Utility computing

Utility computing has sparked imaginations with visions of pay-as-you-go billing, and dynamic resources for years. The concept is simple; rather than operating servers, businesses subscribe to a utility computing service and pay for the resources they actually use. Despite significant R&D investments, though, most vendor offerings fall far short of these ideals. Utility computing, it turns out, has been far harder to realize than the pundits predicted.


The Challenge

The primary obstacle to true utility computing is the structure of modern online applications. These are complex systems comprised of the application software itself, middleware software like web servers and databases, operating systems and drivers, numerous servers, storage to boot the servers, storage to hold the application data, and finally the networks that connect it all. Simply deploying and operating these systems requires significant expertise. Simplifying applications requires eliminating the interlocking bindings between the components in the system. The traditional approach has been to build templates to map the dependencies automate updates when changes are made. Unfortunately, this is a brittle solution requiring significant maintenance of its own. Attempting to remote applications to utility providers in this complex state isn't utility computing; it's contract services.


3Tera's Solution

3Tera's AppLogic grid operating system eliminates the binding of software to hardware through virtualization. Applications are assembled using completely self-contained software components called virtual appliances. When run, the software in the virtual appliance operates in a completely virtualized execution space consisting of a virtual machine and virtualized access to storage and networks. Almost any piece of Linux software can be made into a virtual appliance in about the same time it takes to install it on a server without code changes.

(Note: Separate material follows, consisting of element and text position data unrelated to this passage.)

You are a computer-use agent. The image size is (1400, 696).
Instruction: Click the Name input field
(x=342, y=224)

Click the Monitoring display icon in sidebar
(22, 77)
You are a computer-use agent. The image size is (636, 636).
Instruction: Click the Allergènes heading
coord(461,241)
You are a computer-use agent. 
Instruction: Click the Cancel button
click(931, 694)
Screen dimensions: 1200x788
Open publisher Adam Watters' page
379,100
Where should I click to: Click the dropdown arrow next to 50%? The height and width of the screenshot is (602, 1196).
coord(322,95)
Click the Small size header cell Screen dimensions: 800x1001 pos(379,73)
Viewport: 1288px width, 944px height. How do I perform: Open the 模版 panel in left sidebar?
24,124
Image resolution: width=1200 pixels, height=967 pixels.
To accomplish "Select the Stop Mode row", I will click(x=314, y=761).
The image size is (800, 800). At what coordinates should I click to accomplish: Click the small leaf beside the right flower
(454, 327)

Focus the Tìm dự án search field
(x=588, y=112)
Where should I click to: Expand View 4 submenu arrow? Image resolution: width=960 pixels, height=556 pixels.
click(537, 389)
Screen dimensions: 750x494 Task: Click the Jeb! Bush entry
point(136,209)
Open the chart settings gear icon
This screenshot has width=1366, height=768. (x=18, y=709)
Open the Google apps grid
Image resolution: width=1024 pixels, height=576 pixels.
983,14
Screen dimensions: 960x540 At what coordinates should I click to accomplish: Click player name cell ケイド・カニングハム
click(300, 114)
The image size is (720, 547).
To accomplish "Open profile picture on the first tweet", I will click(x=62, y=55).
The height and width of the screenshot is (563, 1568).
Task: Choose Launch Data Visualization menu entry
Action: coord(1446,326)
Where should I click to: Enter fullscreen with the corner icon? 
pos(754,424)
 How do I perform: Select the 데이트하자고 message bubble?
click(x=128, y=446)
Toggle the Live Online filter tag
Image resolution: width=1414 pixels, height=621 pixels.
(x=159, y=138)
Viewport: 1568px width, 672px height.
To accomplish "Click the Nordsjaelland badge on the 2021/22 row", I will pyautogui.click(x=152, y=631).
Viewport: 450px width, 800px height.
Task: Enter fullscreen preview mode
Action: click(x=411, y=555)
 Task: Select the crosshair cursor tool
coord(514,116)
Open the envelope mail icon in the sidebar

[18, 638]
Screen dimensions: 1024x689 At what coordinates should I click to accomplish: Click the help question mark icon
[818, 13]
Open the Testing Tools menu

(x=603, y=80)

When virtual appliances aren't running, they consume no processing resources and only a small amount of storage. As such, rather than using them sparingly as traditional software is, virtual appliances can be packaged with every application that uses them. In essence, the virtual appliances form a disposable infrastructure on which the application relies while operating. When the application is run, the virtual infrastructure it requires is created dynamically on the grid, maintained while it runs, and disposed of when it stops.

The use of virtual appliances makes applications scalable within AppLogic as well. Each virtual appliance has a range of resource usage over which it produces valuable output. The actual resources used in production are only assigned at runtime. For instance, a web server virtual appliance may require 5% of a CPU and 64MB of RAM to respond to a query and may stop providing greater output at 50% of a CPU and 1GB of memory. A two-tier application that includes this virtual appliance in addition to five or six other virtual appliances, may run with as little as 25% of a CPU and 300MB RAM, but still be able to scale to more than 3 servers and 6GB of memory.


Solution Benefits

AppLogic enables utility computing by making applications completely self-contained, scalable and portable. They have no dependence on specific hardware of any kind. Therefore, they can be copied and run on any AppLogic grid without modification. Exactly how much resource is assigned to each instance of the application depends on the users' needs at runtime.